# In video games, do you play as a Male or Female?



## arnie (Jan 24, 2012)




----------



## Tu Cielo (Jun 5, 2011)

I picked that I play as a female, but I do play as guys on occasion. It depends on my mood really.


----------



## alenclaud (Mar 31, 2013)

Male in general. I've always wanted to try the female Commander Shepard in Mass Effect though.


----------



## Daveyboy (Jan 13, 2013)

Sarah Michelle Geller


----------



## Glass Child (Feb 28, 2013)

High Elf female and female Khajit for Skyrim, play some male characters in pokemon though. Same with other games. Depends on my mood, but mostly female.


----------



## Corvus Cowl (Apr 25, 2012)

Male Dark Elf all the way bro


----------



## mezzoforte (May 16, 2010)

Female, because they're more attractive and usually scantily dressed.


----------



## Marakunda (Jun 7, 2011)

Men are boring to me, I almost always go with female. Especially in games like Skyrim or Fallout.


----------



## x Faceless x (Mar 13, 2011)

Usually I play as a female, but sometimes I'll play as a guy.


----------



## Valtron (Jul 6, 2013)

I dislike most of the female trainers in Pokemon because they all wear obnoxiously short skirts/shorts (except for May and Kris). But now that we can customize our trainers in X/Y, maybe I'll be a girl this time.


----------



## Kinos Journey (Aug 19, 2011)

It depends. However, I play J-RPGS mostly, so when there's a female option, I opt for it almost automatically because it can be a rarity, for better or worse. And besides, I can always opt for the guy on a second playthrough if it's the sort of game where you need to play it twice to access all the goodies.


----------



## Xenos (Jun 24, 2012)

I don't play all that many games where I have a choice. I played as a male in Skyrim but a fem Shep in Mass Effect. So I guess it varies? Those are the only RPGs I've really played in the last several years.


----------



## Relz (Oct 31, 2011)

In games where I get a choice, I usually play as female.


----------



## To22 (Apr 6, 2012)

Male Redguard & Khajiit in Skyrim  Male Shepard with the default template in ME. In Dragon's Dogma I only use women though. 
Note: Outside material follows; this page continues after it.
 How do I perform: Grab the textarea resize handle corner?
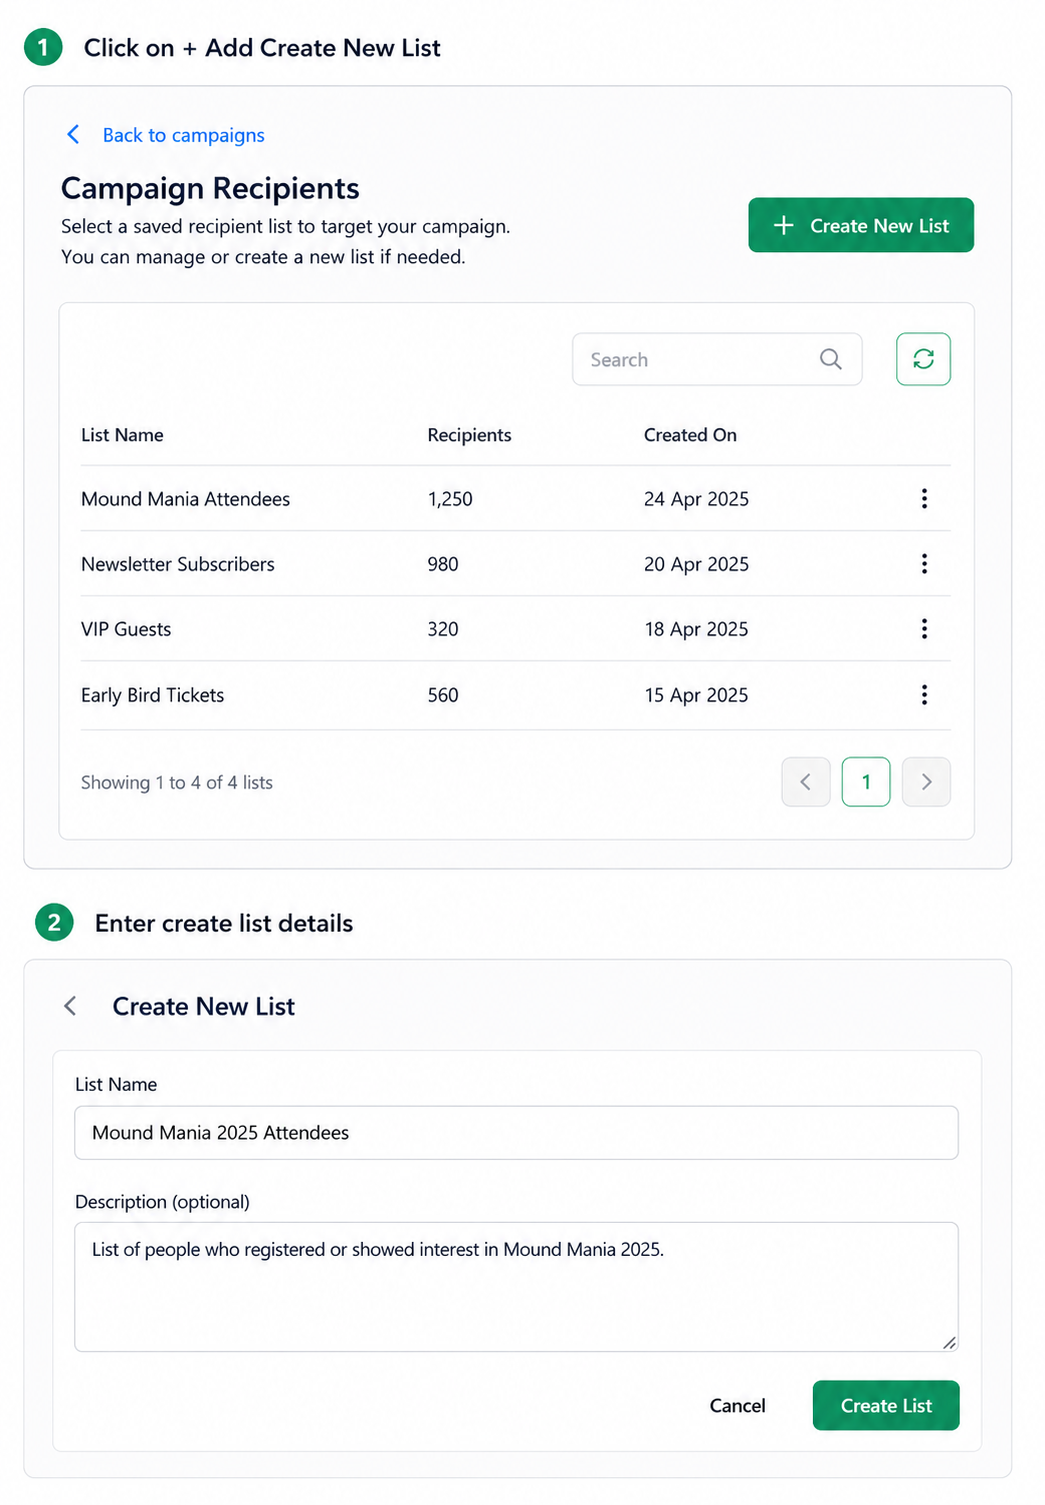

If I'm in a mood to express myself and commit to being fully engaged by the game's story I'll pick a male, usually one that resembles me. If I just want my character to look nice, I may pick a female...it depends on the customization options.


----------



## Monotony (Mar 11, 2012)

Glass Child said:


> High Elf female and female Khajit for Skyrim, play some male characters in pokemon though. Same with other games. Depends on my mood, but mostly female.


Altmer? Pfft you should play a unmutated Falmer.
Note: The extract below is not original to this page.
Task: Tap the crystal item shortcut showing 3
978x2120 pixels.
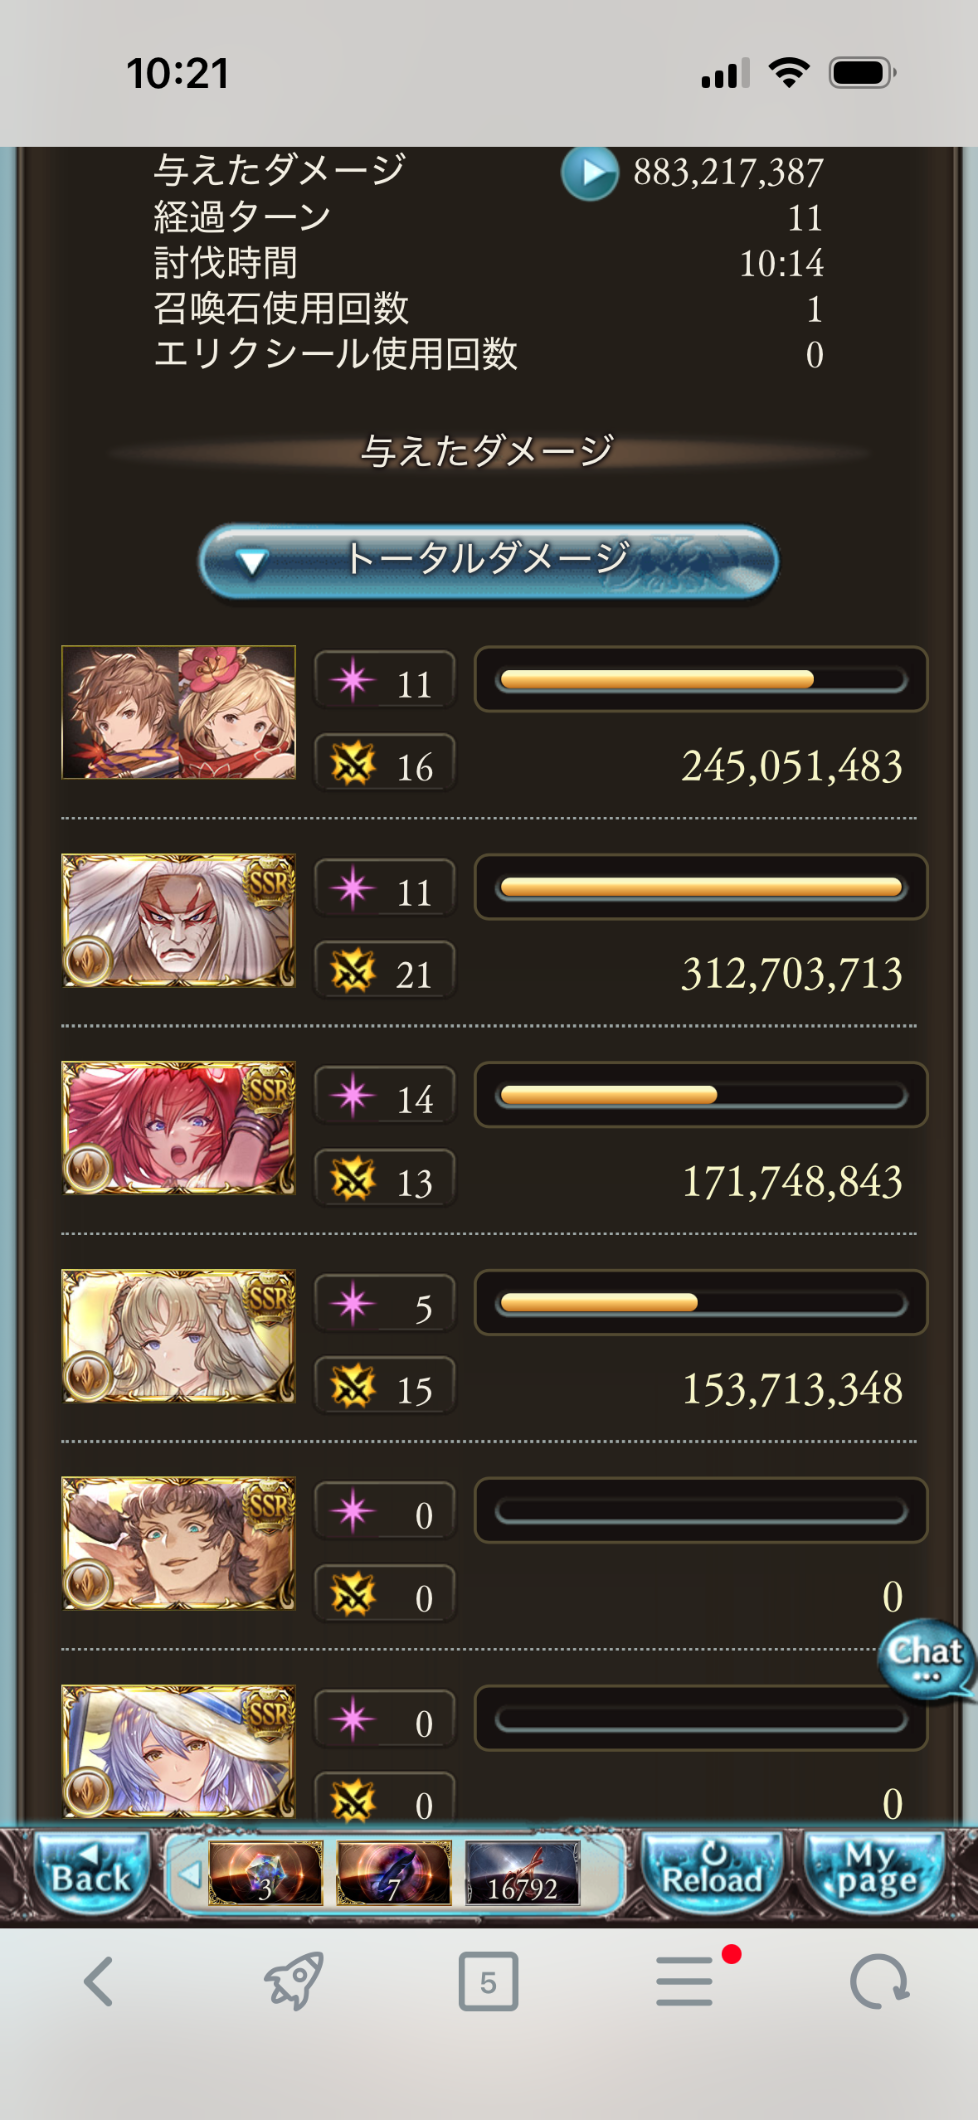Action: pos(265,1873)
It involves a lot of... frozen dead nords all over the place and depopulated citys. *whistle*


----------



## Just Lurking (Feb 8, 2007)

It kinda depends on the game and the race or class of the character.


----------



## T Studdly (Jul 20, 2013)

Usually play as male as my main file. 

Skyrim: male wood elf, male imperial, male nord vampire, female orc
Animal crossing: 2 male characters 1 female
I'm always male in fallout
Always female in harvest moon


----------



## SuperSky (Feb 16, 2011)

Male mostly. I've tried out a couple of female characters in my time though.


----------



## Charmander (Sep 5, 2012)

If I get a choice I always play as a male.


----------



## UndreamingAwake (Apr 11, 2011)

Both. I tend to play a game as a male character during the first playthrough, though.


----------



## probably offline (Oct 8, 2012)

Anything with a sword or an axe.


----------



## ItsEasierToRun (Feb 2, 2013)

Depends on the game.. 
I like playing as a female in Resident Evil


----------



## musiclover55 (Feb 7, 2011)

Male. 

Most of them have cooler clothes, weapons, and are stronger, particularly in fighting games like dynasty warriors and warriors orochi.


----------



## Mousey9 (Dec 27, 2012)

I always play as female. I also pick female teammates when I get the chance...well except in FF13, I used to roll with the 3 females in that game but Vanille's sexual moans during battle got way too annoying so i switch her for Hope. That little ***** might as well have been a female tho.


----------



## Scrub-Zero (Feb 9, 2004)

Male characters. Unless it's a game like Diablo 2 where there is only one gender per class.


----------



## Persephone The Dread (Aug 28, 2010)

I do play as both, but usually female (if there's even an option to)


----------



## FireIsTheCleanser (Aug 16, 2011)

I always play the male first for a long time before playing the female because it feels like it would be completely different and better even, even though it's just an aesthetic change and they can both do the same thing equally.


----------



## renegade disaster (Jul 28, 2009)

depends on the game. I have been playing the latest versions of tekken as alisa bosconovitch, and I also liked to use the character ling xiaoyu in older versions of the game.


----------



## RadioactivePotato (Jan 6, 2013)

Usually female, but not all of the time


----------



## CristianNC (Jun 24, 2012)

Well, it's been a while since I last played a MMORPG or any RPG. I used to only play as undead male in WoW though.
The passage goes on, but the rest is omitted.